Recognising that not everyone is ready or able to return to church Bishop Paul is encouraging us not to rush into anything but to take it slowly. He is hoping that over the summer churches will experiment and it is hoped that by September most churches will be able to reopen. No decision has yet been made as to when we will reopen to the public for worship.
The PCC discussed the current guidelines last night and agreed the following:-
1. The churches will continue to be open for personal prayer every Wednesday. St James between 10am and 12 noon & ST Michaels between 2-4pm. (we are encouraged to take the names of everyone who attends and keep it for 21 days, so that if anyone tests positive in that period for covid 19 they can contacted and informed.)
2. We want to continue to stream the service as we have seen a large number of people (many more than the combined number of regular worshipers in both parishes) viewing the services online.
3. Initially, we will only have one service at 10.30am shared across both parishes of Morning Worship. (the restrictions around Holy Communion, in my opinion, make this impractical, as well as detracting from the
intimate nature of the sacrament and I can’t justify theologically only the priest being able to receive the wine.)

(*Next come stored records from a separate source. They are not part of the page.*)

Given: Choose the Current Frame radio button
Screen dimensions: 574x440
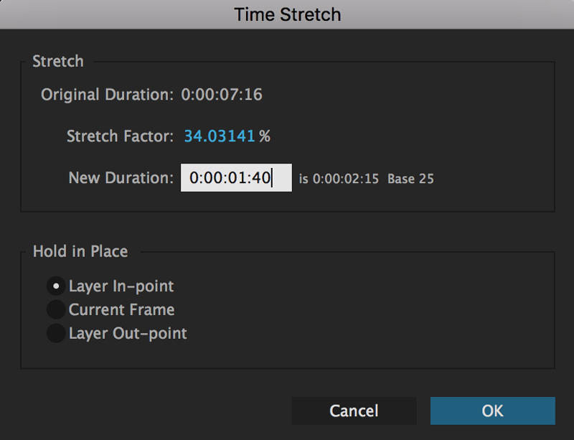Looking at the screenshot, I should pyautogui.click(x=56, y=309).
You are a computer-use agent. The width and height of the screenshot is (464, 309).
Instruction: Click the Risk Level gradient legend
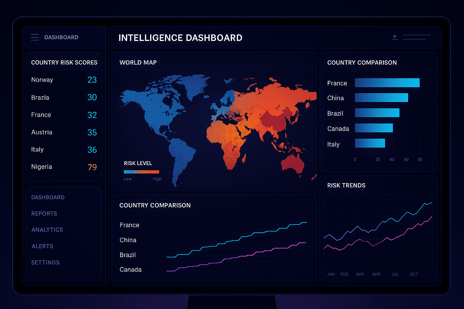pos(141,172)
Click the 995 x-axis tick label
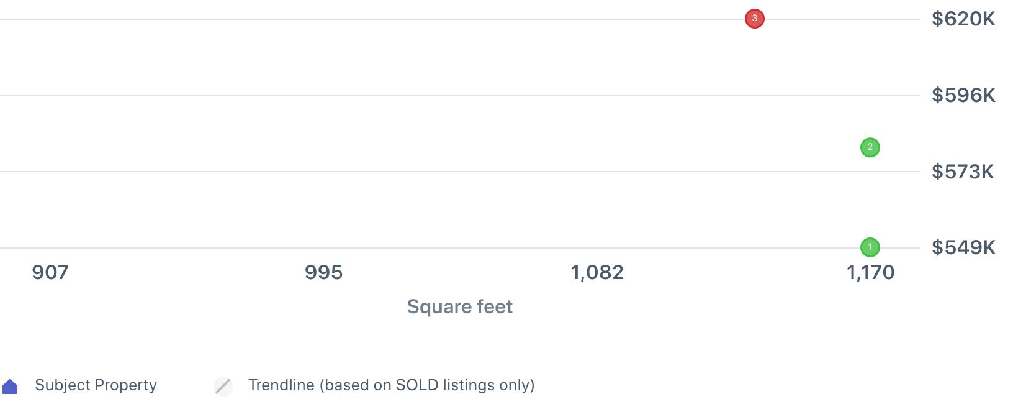1013x404 pixels. [x=323, y=272]
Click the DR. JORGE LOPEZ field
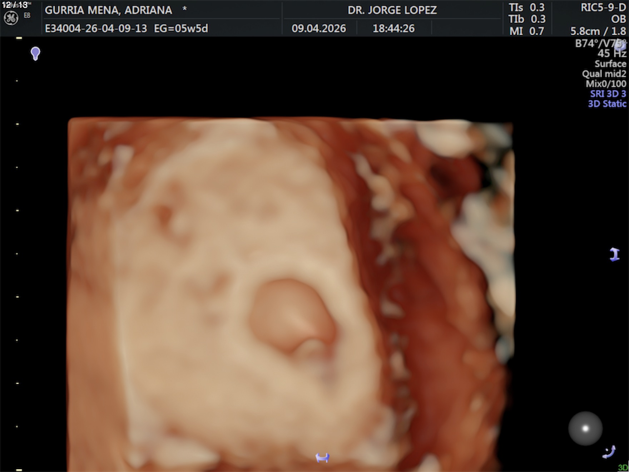 [392, 10]
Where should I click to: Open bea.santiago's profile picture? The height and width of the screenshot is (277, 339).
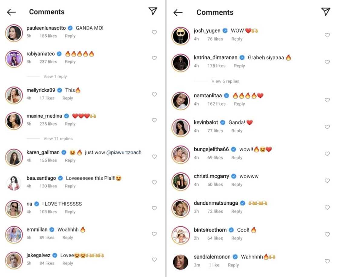tap(14, 182)
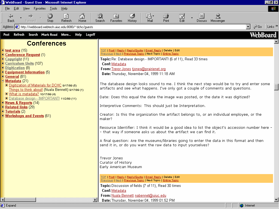Open the View menu

point(26,8)
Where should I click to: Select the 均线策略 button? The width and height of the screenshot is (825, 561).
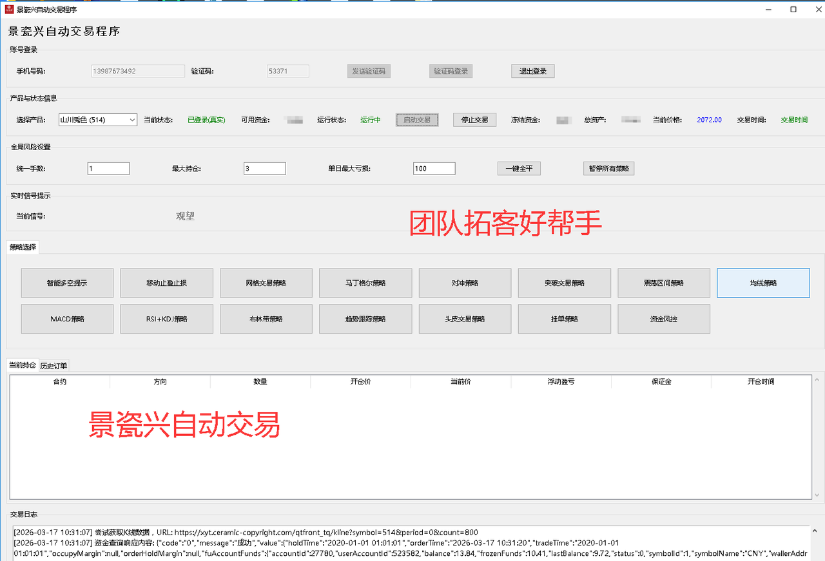(763, 283)
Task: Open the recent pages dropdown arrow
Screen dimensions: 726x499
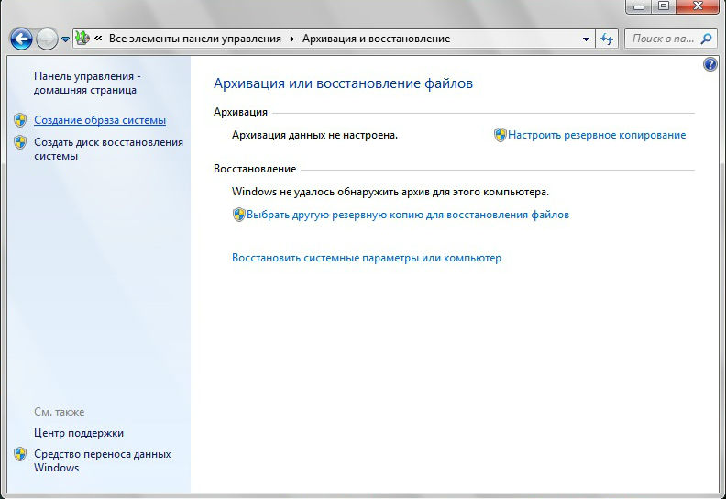Action: point(65,39)
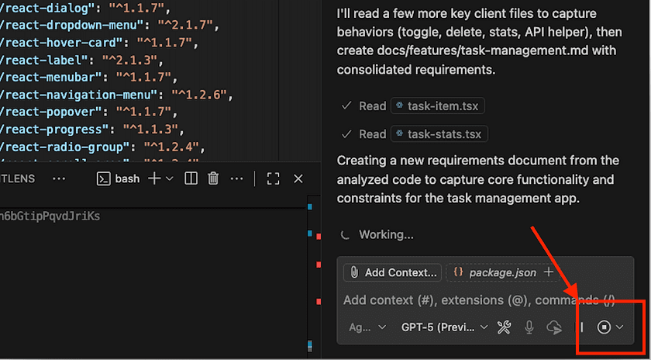Start voice chat with microphone icon

[529, 327]
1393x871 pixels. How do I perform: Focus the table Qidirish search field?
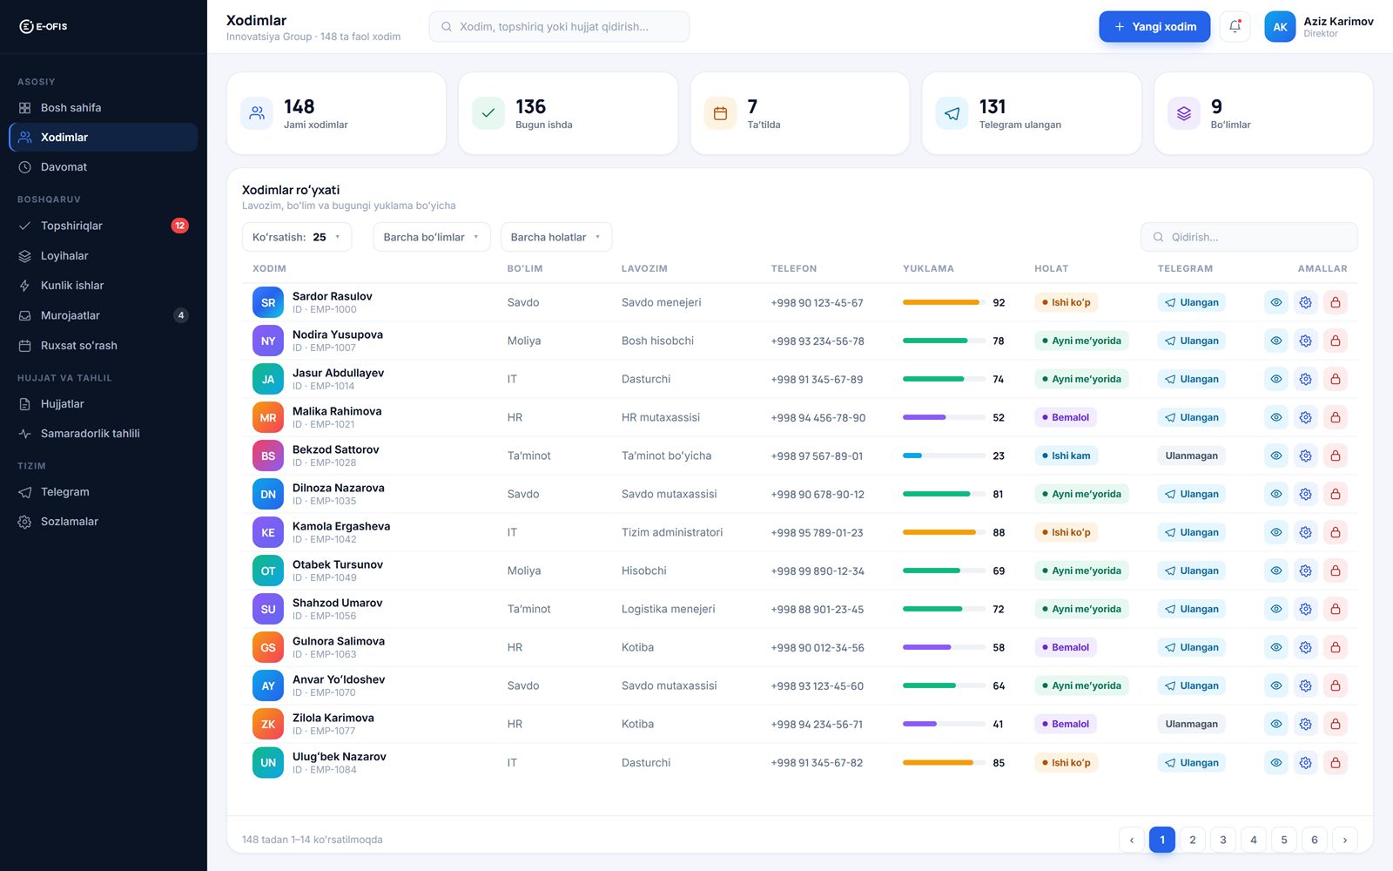point(1249,237)
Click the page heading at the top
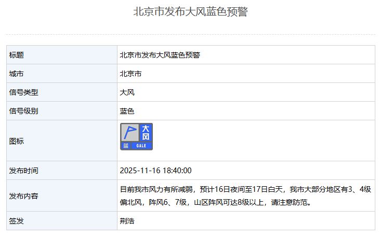 pyautogui.click(x=190, y=12)
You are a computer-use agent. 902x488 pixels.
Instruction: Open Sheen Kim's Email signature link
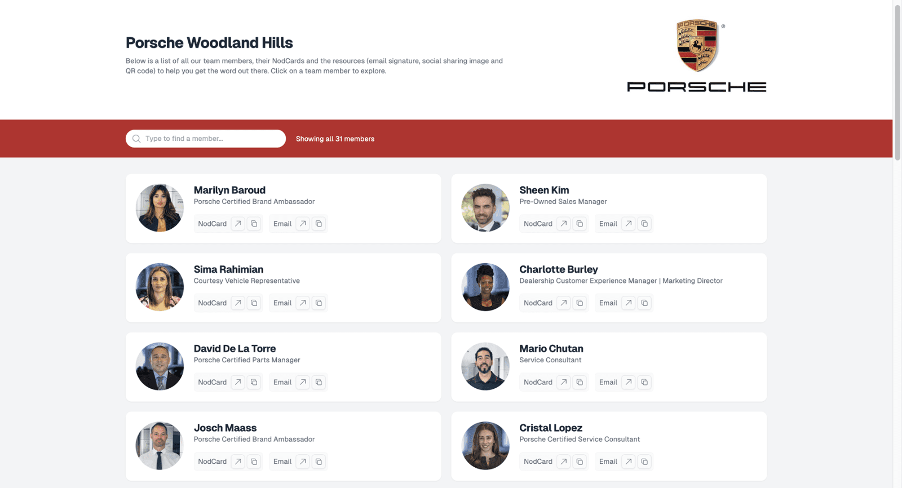(629, 224)
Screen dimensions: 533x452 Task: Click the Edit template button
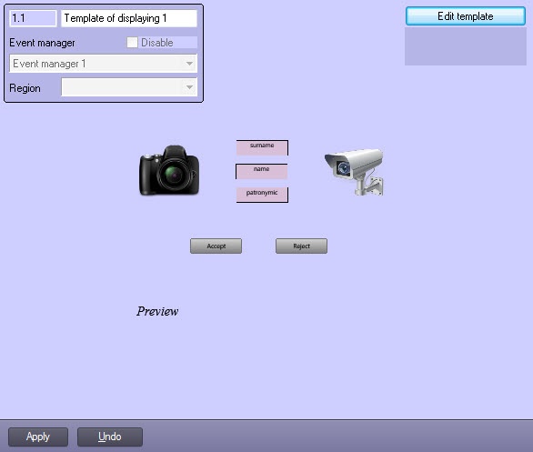pyautogui.click(x=466, y=16)
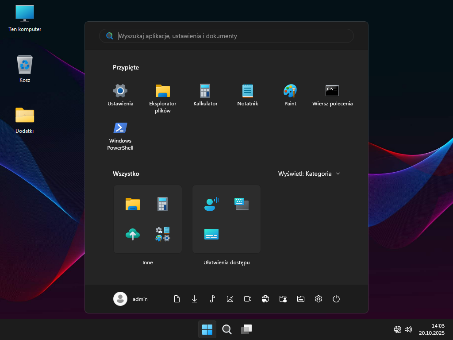Viewport: 453px width, 340px height.
Task: Open Kosz on the desktop
Action: (25, 69)
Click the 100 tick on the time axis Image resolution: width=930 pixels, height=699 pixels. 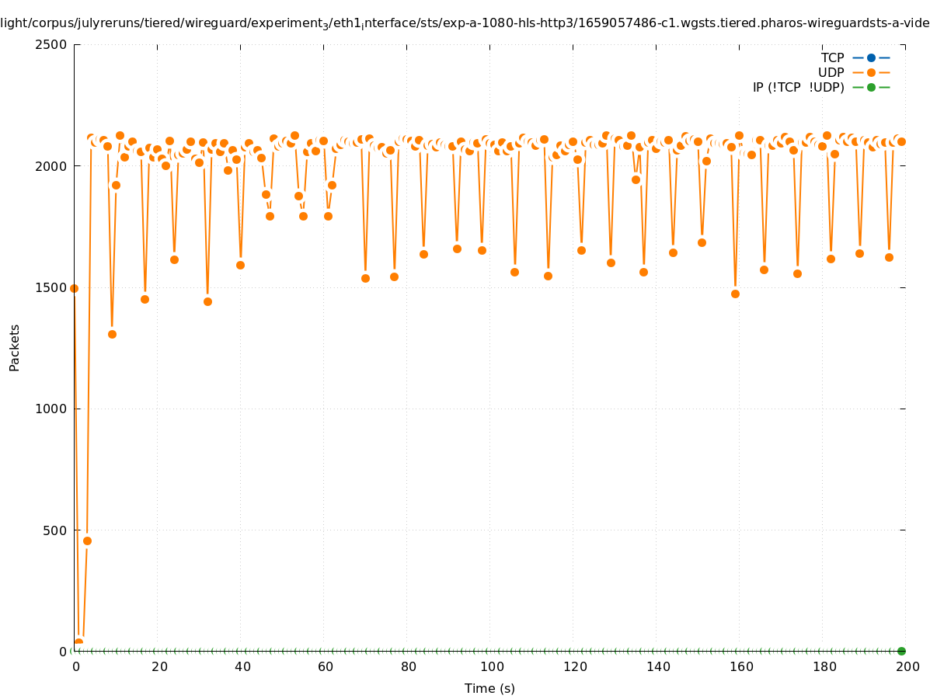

4. In St James we have worked out that we can have up to 26 people and in St Michaels 30 people while still maintaining the 2m social distance.
5. Following the experiment for the St James day service we will look to the possibility of having another service outside at St Mary’s.
6. In the future it may be possible for all three churches to be open simultaneously and the service to be streamed live in all of them allowing contributions to be made by different people in each location, thereby maximising the number of people who can attend.
I am aware that these proposals are far from perfect and that we are still a long way from being able to return to how we operated before the pandemic struck. The rules and restrictions are constantly being reviewed and updated so we need to continue to respond accordingly. I know that not everyone is able to access technology and may feel excluded as a result and are consequently eager to return to meeting together. On the other hand, I don’t want to exclude others, who for legitimate reasons do not feel ready, or able to return to meeting together yet.
I sure we are all longing for the day when we can all meet together and lift our voices to praise the name of our awesome Lord together and might be frustrated at the slow progress, we appear to be making towards this. One of the songs that I have been playing a lot recently has been Songs in the Night by Matt Redman. The song affirms our belief that God is able to provide the miracle that we need but that until he does, we will faithfully wait here. While we wait patiently, for this horrific storm to pass, we need to continue to cry out to God in prayer for him to have mercy and to make a way through the current crisis for us.